What to work on:
Please rescale the part of the records that opens with the line containing "Click the tweet text about clay animals" and closes with the line containing "(x=84, y=223)", and write out only those lines again, requests included. Multiply every click coordinate in the answers by 0.8 and round it to a whole number, with halves rounding up.

Stored data:
((

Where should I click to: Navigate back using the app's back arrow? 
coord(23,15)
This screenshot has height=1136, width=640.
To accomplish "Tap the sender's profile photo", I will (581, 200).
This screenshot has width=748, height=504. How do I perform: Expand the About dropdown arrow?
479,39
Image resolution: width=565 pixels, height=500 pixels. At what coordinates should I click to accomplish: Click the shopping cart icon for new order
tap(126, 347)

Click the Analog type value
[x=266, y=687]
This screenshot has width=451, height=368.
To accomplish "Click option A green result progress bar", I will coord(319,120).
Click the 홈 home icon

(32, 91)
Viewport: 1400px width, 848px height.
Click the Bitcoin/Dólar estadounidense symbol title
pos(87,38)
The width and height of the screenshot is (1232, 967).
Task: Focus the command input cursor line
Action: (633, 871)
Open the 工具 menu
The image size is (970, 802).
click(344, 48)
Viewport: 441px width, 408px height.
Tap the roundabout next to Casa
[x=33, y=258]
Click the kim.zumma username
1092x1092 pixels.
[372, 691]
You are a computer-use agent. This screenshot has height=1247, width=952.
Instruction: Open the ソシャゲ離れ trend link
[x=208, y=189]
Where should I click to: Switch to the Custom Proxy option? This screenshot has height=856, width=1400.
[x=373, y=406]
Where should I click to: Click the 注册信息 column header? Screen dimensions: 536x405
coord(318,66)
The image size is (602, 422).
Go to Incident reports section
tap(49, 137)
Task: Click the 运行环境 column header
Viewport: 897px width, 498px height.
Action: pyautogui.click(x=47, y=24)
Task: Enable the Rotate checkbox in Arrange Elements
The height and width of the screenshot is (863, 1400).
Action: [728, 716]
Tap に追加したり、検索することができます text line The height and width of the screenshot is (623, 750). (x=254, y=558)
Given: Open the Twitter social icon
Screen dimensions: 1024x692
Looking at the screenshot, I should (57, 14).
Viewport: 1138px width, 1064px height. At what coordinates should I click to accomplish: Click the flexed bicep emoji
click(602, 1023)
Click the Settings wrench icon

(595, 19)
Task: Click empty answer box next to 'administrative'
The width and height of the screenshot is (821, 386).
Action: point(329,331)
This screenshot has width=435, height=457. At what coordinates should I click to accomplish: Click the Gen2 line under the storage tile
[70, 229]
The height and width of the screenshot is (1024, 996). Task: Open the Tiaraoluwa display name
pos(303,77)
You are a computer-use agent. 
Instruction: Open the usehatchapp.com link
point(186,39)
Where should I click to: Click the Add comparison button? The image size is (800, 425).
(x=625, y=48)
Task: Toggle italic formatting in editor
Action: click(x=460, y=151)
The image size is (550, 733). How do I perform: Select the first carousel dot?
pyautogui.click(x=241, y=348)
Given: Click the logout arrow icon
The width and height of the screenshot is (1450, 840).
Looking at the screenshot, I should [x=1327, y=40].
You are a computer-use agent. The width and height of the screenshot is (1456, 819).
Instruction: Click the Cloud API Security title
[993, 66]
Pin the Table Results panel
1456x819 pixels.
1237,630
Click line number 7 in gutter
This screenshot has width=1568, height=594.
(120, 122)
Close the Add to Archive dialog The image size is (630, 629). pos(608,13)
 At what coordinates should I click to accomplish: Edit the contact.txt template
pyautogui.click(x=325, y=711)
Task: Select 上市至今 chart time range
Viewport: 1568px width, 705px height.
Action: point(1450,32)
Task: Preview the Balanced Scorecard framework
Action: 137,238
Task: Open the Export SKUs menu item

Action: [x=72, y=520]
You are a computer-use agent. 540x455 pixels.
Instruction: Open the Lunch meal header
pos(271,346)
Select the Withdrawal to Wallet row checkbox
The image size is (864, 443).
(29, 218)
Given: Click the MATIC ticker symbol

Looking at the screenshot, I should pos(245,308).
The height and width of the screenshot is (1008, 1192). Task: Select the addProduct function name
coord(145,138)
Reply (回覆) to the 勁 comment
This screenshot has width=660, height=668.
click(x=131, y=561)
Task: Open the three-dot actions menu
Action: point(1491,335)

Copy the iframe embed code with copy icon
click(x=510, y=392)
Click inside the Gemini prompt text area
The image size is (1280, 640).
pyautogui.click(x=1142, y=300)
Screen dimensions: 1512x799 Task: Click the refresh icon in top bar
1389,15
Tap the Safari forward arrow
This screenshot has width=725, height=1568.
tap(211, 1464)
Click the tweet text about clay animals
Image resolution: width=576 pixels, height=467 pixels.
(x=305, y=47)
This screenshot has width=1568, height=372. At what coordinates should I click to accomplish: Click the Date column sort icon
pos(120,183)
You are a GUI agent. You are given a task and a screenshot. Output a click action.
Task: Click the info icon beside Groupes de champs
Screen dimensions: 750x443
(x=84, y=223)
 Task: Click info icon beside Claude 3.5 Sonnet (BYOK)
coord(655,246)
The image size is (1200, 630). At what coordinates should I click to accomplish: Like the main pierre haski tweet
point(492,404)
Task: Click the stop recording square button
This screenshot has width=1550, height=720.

))

Exercise solution:
Click the tweet text about clay animals
Image resolution: width=576 pixels, height=467 pixels.
(x=244, y=38)
This screenshot has width=1568, height=372. At what coordinates should I click to accomplish: Click the Date column sort icon
pos(96,146)
You are a GUI agent. You are given a task and a screenshot. Output a click action.
Task: Click the info icon beside Groupes de champs
Screen dimensions: 750x443
(x=67, y=178)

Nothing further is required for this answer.